我一直在尝试从flipkart.com网站上为太阳镜Raybay抓取图像。我无法提取图像的网址。代码如下:-有人可以帮我提供更正的代码吗?
url=requests.get("https://www.flipkart.com/search?q=raybay%20sunglasses%20for%20women&otracker=search&otracker1=search&marketplace=FLIPKART&as-show=on&as=off")
content=url.text
soup=BeautifulSoup(content,'lxml')
image_url = []
p=soup.find_all('img', {'class':'_3togXc'})
for item in p:
imgdata=item.findChildren('alt src')
for i in imgdata:
image_url.append(i)
答案 0 :(得分:0)
似乎页面内容是由javascript动态呈现的,所以我建议将BeautifulSoup与Selenium结合起来
from selenium import webdriver
from bs4 import BeautifulSoup
from selenium.webdriver.support import expected_conditions as EC
from selenium.webdriver.common.by import By
from selenium.webdriver.support.ui import WebDriverWait
chrome_options = webdriver.ChromeOptions()
chrome_options.add_argument('--headless')
chrome_options.add_argument('--no-sandbox')
wd = webdriver.Chrome('<PATH_TO_SELENIUM_WEBDRIVER>', options=chrome_options)
url = 'https://www.flipkart.com/search?q=raybay%20sunglasses%20for%20women&otracker=search&otracker1=search&marketplace=FLIPKART&as-show=on&as=off'
# load page via selenium
wd.get(url)
# wait 5 seconds until results table will be loaded
table = WebDriverWait(wd, 5).until(EC.presence_of_element_located((By.CLASS_NAME, '_1HmYoV')))
# parse content of the grid
soup = BeautifulSoup(table.get_attribute('innerHTML'), 'lxml')
# extract image URLs
image_url = [image['src'] for image in soup.find_all('img', {'class':'_3togXc'})]
print(image_url)

(所给记录):
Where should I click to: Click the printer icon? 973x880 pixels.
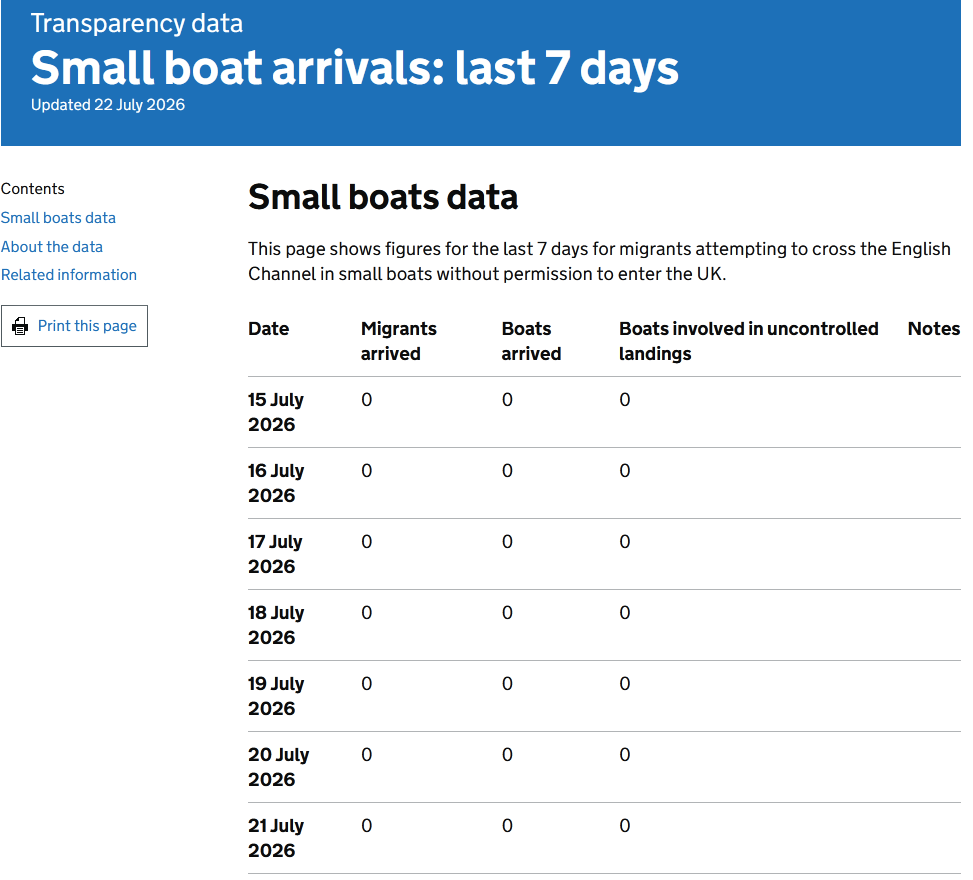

* * *

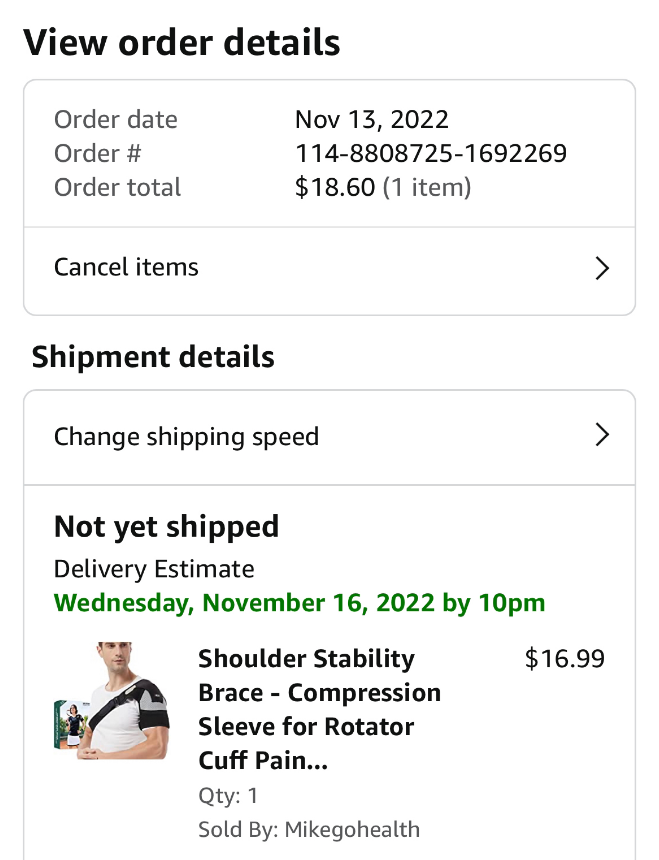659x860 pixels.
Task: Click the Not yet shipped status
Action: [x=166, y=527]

* * *

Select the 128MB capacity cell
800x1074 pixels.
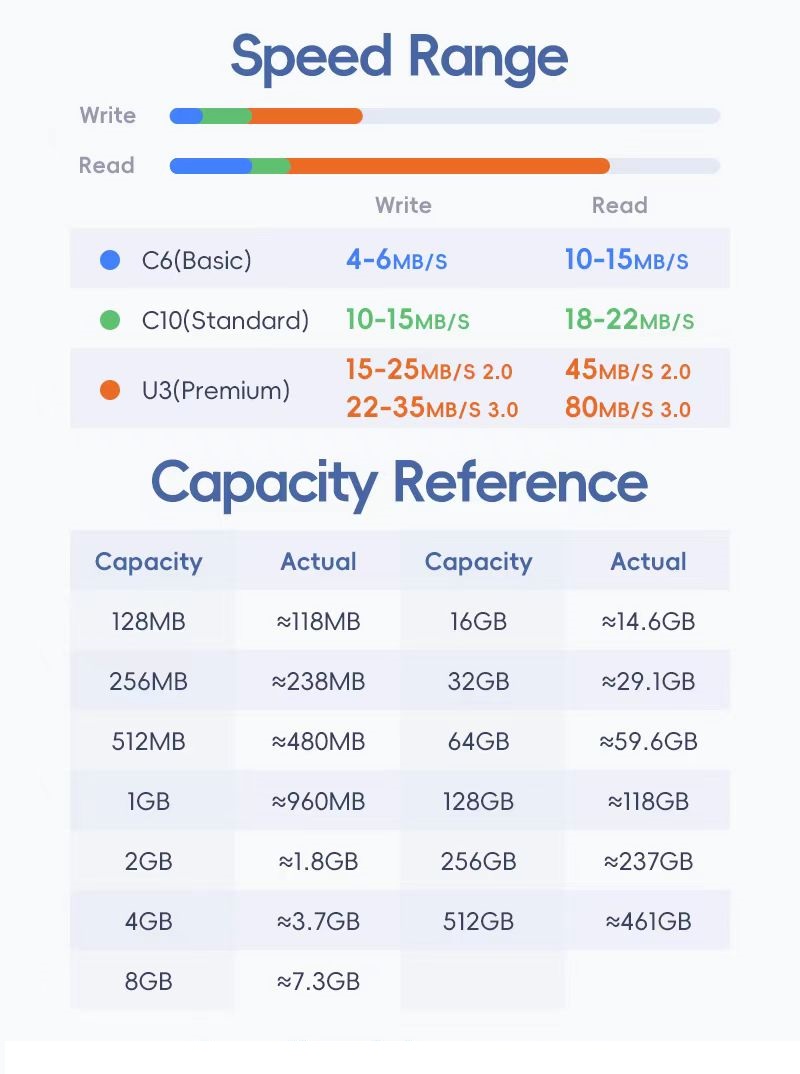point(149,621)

(任务要求):
1. 根据原文摘录,回答者为什么建议把BeautifulSoup与Selenium结合起来使用?请用一到三句话说明。
2. 请逐字照录原文摘录中从"似乎页面内容是由javasc"开始、一直到"chrome_options = webdriver.ChromeOptions()"为止的部分。

(逐题解答):
1. 回答者认为该页面的内容是由javascript动态呈现的,所以建议将BeautifulSoup与Selenium结合:先用Selenium加载页面,再用BeautifulSoup解析其中的内容。

2.
似乎页面内容是由javascript动态呈现的,所以我建议将BeautifulSoup与Selenium结合起来
from selenium import webdriver
from bs4 import BeautifulSoup
from selenium.webdriver.support import expected_conditions as EC
from selenium.webdriver.common.by import By
from selenium.webdriver.support.ui import WebDriverWait
chrome_options = webdriver.ChromeOptions()